Temporal modulation normalization for robust speech feature extraction and recognition

  • Authors:
  • Xugang Lu;Shigeki Matsuda;Masashi Unoki;Satoshi Nakamura

  • Affiliations:
  • National Institute of Information and Communications Technology, Tokyo, Japan 184-8795;National Institute of Information and Communications Technology, Tokyo, Japan 184-8795;Japan Advanced Institute of Science and Technology, Ishikawa, Japan 923-1292;National Institute of Information and Communications Technology, Tokyo, Japan 184-8795

  • Venue:
  • Multimedia Tools and Applications
  • Year:
  • 2011

Quantified Score

Hi-index 0.00

Visualization

Abstract

Speech signals are produced by the articulatory movements with a certain modulation structure constrained by the regular phonetic sequences.

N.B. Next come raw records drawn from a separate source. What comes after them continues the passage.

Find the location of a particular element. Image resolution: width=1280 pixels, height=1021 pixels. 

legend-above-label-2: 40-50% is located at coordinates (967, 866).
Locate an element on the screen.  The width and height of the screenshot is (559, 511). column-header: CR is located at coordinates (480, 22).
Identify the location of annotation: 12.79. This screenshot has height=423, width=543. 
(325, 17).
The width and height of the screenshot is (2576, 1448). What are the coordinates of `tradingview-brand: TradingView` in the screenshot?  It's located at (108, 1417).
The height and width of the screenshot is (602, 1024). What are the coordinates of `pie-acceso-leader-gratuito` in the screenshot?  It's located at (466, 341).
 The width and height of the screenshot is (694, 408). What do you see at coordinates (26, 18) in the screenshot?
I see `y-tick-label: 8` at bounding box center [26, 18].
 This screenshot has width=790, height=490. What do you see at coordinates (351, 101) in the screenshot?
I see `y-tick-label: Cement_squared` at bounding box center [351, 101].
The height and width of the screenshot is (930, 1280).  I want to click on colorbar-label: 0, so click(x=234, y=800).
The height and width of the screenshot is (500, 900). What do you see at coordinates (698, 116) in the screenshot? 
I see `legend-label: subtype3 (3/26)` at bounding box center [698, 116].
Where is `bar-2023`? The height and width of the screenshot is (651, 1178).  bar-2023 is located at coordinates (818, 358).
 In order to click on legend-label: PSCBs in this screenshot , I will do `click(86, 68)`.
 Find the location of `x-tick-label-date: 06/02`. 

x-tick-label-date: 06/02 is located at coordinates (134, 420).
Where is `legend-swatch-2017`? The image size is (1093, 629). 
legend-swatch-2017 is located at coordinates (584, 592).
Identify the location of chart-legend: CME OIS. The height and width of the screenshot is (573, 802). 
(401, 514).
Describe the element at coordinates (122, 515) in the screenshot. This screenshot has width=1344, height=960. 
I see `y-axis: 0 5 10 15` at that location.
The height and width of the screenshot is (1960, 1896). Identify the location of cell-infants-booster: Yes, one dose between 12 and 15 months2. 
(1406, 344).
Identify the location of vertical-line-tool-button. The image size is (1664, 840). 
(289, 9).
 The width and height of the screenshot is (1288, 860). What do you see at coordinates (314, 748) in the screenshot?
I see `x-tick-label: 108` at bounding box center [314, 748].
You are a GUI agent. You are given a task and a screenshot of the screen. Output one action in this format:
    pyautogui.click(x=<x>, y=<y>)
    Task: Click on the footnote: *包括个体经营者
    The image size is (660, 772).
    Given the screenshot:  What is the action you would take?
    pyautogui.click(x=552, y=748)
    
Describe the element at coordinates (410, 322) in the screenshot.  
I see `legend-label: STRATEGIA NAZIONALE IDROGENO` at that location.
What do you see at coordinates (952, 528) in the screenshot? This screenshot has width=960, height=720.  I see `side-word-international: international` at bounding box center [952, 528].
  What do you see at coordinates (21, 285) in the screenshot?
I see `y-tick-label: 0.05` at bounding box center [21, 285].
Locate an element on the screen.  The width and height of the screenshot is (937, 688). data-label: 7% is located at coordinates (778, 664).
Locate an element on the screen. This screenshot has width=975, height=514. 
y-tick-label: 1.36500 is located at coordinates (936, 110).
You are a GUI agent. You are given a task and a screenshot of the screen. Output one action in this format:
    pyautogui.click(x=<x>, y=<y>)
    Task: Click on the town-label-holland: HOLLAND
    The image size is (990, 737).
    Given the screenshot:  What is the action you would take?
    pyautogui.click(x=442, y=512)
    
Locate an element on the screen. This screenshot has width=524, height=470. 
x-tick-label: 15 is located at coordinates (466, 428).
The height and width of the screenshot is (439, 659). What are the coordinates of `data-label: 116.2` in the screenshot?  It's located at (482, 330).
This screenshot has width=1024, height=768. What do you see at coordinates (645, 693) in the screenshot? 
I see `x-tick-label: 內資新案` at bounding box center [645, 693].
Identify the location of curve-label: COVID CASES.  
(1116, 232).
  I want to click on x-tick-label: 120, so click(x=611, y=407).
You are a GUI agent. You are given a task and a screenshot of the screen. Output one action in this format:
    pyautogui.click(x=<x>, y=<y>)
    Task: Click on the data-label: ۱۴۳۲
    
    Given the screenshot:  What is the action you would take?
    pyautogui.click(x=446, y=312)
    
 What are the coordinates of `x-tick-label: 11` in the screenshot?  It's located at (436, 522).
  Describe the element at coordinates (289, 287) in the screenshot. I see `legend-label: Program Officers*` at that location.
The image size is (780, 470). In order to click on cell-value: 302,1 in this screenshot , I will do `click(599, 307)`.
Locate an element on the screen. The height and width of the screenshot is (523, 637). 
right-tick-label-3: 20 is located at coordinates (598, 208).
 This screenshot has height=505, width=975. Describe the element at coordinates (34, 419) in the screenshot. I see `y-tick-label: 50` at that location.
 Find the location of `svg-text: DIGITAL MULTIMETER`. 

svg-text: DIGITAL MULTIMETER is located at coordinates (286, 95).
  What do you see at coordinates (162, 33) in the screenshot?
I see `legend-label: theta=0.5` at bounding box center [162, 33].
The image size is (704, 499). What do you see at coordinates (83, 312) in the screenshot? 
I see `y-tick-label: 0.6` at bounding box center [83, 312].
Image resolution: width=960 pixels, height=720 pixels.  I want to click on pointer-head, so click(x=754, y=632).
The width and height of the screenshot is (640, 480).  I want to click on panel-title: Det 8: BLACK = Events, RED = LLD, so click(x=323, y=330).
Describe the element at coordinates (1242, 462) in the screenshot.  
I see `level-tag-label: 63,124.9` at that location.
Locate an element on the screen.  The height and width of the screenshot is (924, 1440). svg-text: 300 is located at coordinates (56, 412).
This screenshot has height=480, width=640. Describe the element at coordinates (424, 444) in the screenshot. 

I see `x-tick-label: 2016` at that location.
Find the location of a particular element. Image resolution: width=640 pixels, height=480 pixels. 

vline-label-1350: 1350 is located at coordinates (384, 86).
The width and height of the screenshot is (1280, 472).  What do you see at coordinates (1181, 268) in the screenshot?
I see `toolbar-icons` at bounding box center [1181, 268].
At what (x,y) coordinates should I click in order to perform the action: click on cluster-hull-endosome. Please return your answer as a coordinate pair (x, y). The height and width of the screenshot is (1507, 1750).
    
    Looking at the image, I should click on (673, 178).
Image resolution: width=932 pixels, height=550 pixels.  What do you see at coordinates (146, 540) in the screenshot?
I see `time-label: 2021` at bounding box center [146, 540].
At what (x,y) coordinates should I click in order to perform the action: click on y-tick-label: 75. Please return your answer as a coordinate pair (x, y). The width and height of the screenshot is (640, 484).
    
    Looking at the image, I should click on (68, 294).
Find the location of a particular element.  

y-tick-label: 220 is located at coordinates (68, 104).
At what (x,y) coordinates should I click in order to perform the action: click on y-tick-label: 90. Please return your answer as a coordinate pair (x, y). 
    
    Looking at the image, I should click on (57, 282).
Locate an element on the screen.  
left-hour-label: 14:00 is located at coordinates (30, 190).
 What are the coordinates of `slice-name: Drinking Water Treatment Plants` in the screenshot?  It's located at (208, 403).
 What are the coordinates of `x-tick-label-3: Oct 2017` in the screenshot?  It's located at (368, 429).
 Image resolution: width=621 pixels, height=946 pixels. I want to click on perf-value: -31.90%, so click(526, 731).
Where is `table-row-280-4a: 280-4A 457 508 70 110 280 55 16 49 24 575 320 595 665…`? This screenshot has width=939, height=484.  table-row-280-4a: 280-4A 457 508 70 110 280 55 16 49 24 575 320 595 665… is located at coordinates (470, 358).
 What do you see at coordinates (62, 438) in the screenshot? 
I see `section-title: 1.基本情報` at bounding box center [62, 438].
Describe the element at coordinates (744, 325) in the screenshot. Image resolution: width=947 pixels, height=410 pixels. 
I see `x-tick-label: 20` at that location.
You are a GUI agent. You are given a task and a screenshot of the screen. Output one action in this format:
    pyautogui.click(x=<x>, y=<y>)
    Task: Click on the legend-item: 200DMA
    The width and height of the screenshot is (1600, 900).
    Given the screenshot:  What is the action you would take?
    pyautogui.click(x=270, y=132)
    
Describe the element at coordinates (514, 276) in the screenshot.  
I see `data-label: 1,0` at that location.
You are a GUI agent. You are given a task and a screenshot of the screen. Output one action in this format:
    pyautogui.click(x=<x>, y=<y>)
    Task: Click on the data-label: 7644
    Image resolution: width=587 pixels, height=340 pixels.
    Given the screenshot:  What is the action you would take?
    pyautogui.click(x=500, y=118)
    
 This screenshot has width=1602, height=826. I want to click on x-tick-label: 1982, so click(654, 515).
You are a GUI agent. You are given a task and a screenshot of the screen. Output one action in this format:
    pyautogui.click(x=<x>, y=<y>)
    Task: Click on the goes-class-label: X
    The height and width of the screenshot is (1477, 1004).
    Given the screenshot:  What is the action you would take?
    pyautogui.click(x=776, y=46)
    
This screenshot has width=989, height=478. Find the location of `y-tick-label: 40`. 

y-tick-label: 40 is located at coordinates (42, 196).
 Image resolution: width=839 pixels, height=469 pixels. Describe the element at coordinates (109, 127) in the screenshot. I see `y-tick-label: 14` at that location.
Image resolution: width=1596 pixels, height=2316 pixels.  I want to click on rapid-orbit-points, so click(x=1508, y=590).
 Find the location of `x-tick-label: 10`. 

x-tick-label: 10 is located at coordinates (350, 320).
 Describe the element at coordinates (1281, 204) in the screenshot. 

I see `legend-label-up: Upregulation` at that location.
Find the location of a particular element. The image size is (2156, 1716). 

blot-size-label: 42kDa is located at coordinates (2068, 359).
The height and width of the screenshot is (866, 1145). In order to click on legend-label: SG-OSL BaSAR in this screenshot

This modulation structure encodes most of the speech intelligibility information that can be used to discriminate the speech from noise. In this study, we proposed a noise reduction algorithm based on this speech modulation property. Two steps are involved in the proposed algorithm: one is the temporal modulation contrast normalization, another is the modulation events preserved smoothing. The purpose for these processing is to normalize the modulation contrast of the clean and noisy speech to be in the same level, and to smooth out the modulation artifacts caused by noise interferences. Since our proposed method can be used independently for noise reduction, it can be combined with the traditional noise reduction methods to further reduce the noise effect. We tested our proposed method as a front-end for robust speech recognition on the AURORA-2J data corpus. Two advanced noise reduction methods, ETSI advanced front-end (AFE) method, and particle filtering (PF) with minimum mean square error (MMSE) estimation method, are used for comparison and combinations. Experimental results showed that, as an independent front-end processor, our proposed method outperforms the advanced methods, and as combined front-ends, further improved the performance consistently than using each method independently.